Alfredo Saramago morreu em Maio passado, aos 70.
"Ah, tão novo", "pudera, era gordo", ouviu-se em algumas mesas de café, pelo menos naqueles onde os clientes sabem quem era Alfredo Saramago, o que não é de estranhar quando em qualquer café português se sabe, sempre, e com um conhecimento de causa de arrepiar a espinal medula, quais os culpados dos conflitos no Cáucaso (aquilo é gente má rês), Iraque (é tudo terroristas, é o que é, chumbo neles), Afeganistão (os árabes deviam era ser todos mortos) e Sudão (bah, volta-e-meia os macacos matam-se todos à catanada).
Em relação a isto, tenho para mim que, por um lado, um gastrónomo não pode ser magro, a não ser que vomite, de seguida, tudo o que prove. Que eu saiba, porém, a única coisa que ligava o antropólogo em questão a costumes romanos como o uso de vomitoriums em bronze aquando dos festejos em honra de Baco, era o profundo conhecimento (a partir de livros e documentos) em relação aos mesmos.
Por outro lado, não me parece que o jovem estivesse preocupado com a sua aparência por forma a conseguir a felicidade que, há que dizê-lo, passa muito por degustações com amigos, mas na estrita condição de não se estar a pensar no exercício que depois se terá de levar a cabo no ginásio nos dias seguintes. Sofrimento por sofrimento, há sempre a clássica descarga de 220v no saco escrotal.
A favor disto também pesará o incontornável facto de haver pessoas com 25 anos (ainda por cima, magras), que também morrem.
Saramago não partiu sem aviso. A meu ver foi, até, muito directo no seu brado.
Quando um dos principais especialistas em História e Antropologia das tradições gastronómicas portuguesas intitula um livro de Cozinha de Lisboa e Seu Termo, a coisa deveria preocupar alguns. NADA! E porquê? Simples. Lisboa não tem lisboetas, com algumas excepções para além das Avenidas Novas, que só são Lisboa desde o Séc. XIX. Antes disso eram tipo o Senhor Roubado de hoje. O metro vai até lá mas... enfim.
A Baixa está deserta e a capital bairrista foi invadida por suburbanos que vomitam com o cheiro de petinga frita mas regozijam com sushi de 3 dias.

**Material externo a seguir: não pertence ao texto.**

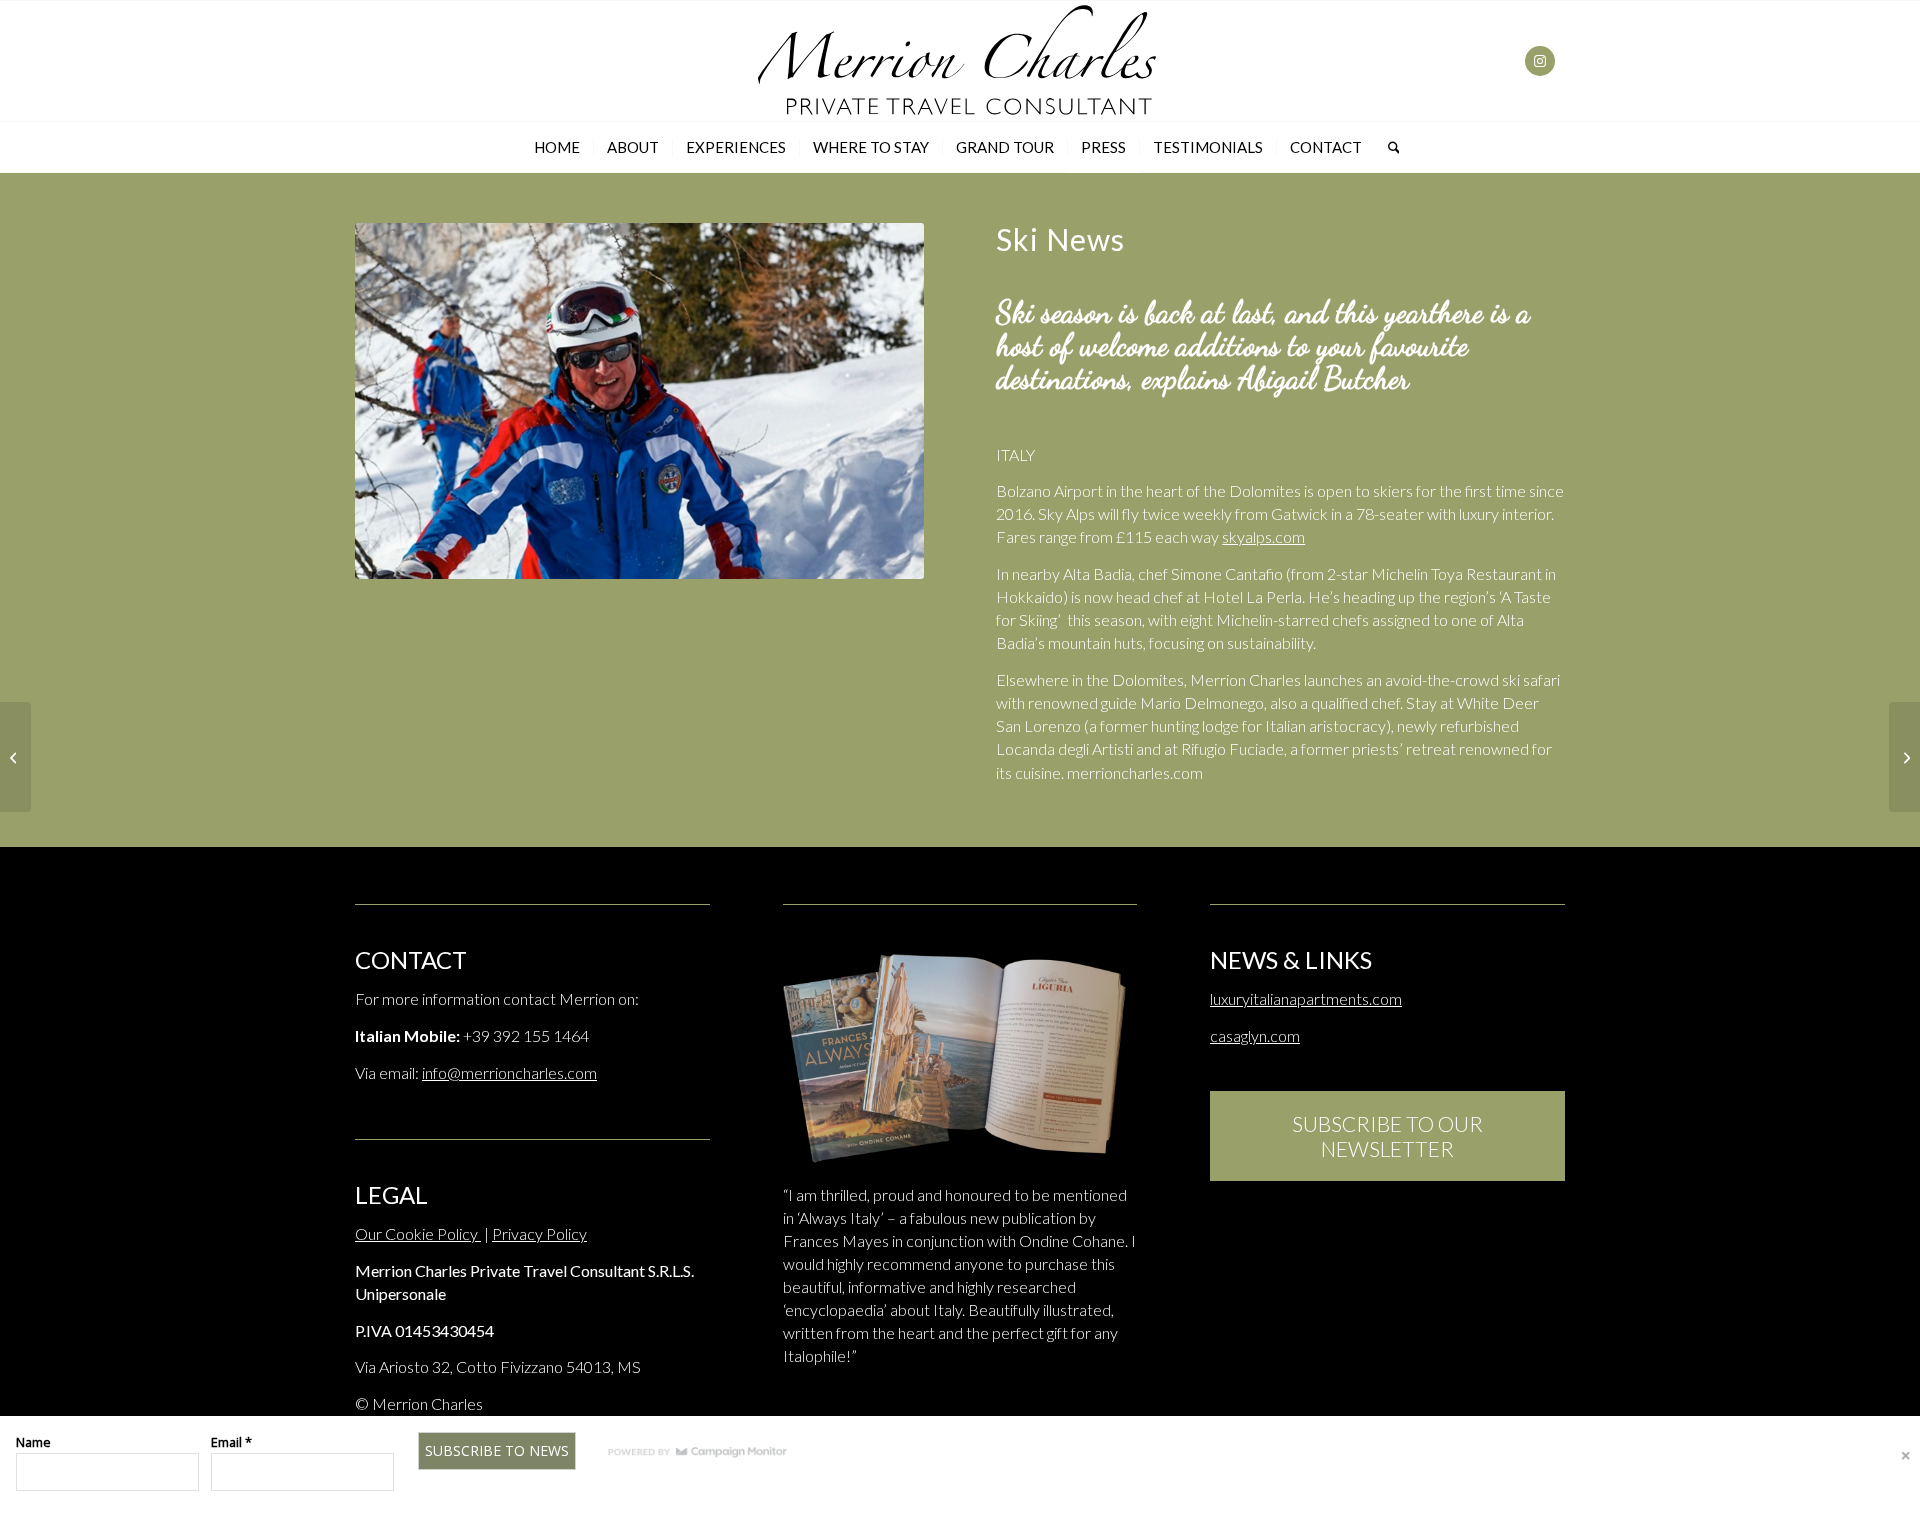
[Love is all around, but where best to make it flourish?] (1904, 757)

Para além disso, descriminam e ostracizam os REAIS LISBOETAS que teimam em não deixar os seus postigos de rés-do-chão, os autênticos, que choram com fado, que fazem as suas crias de um ano sócias do Benfica, que coçam a tomatada enquanto cospem para o chão, que comem Sopas a Ovos, que sabem que a Amália "vendia limões" na Rocha Conde de Óbidos em novinha, que ainda se lembram do avô falar do Brás, o velho do Bairro Alto que um dia, cheio de fome e vendo-se apenas com bacalhau, azeite, cebolas, batatas e ovos na despensa, decidiu lançar mãos à frigideira.
Os turistas originaram a padronização dos menús lisboetas. Os lisboetas da água-furtada mobilada com IKEA (e não os do cão de porcelana em cima do frigorífico e do calendário de N.ª Sr.ª de Fátima na porta da cozinha) ajudaram ao seu perpetuar. Batatas fritas congeladas, bife de 2.ª com ovo a cavalo, açorda de marisco Pescanova e salmão de viveiro são os Reis e Senhores das folhas A4 em WordArt que quase nos esfregam na cara às Portas de St.º Antão.
Assim, a despreocupação em relação ao facto de Lisboa há muito ter visto um TERMO na sua gastronomia tradicional... é natural.
Mas é, também, de um provincianismo atroz!
3 comentários:
Se me é permitido deixar aqui a minha opinião, humilde e de quem gosta de cozinhar e inventar umas coisas... Eu cá acabava com os refogados com alho e cebola, com os bifes de cebolada, com os bitoques barrados em alho e tudo o resto que leve alho e cebola!
Desconfio que o comentário removito pelo autor acima continha um feio comentário em relação à avaria das tuas papilas gustativas!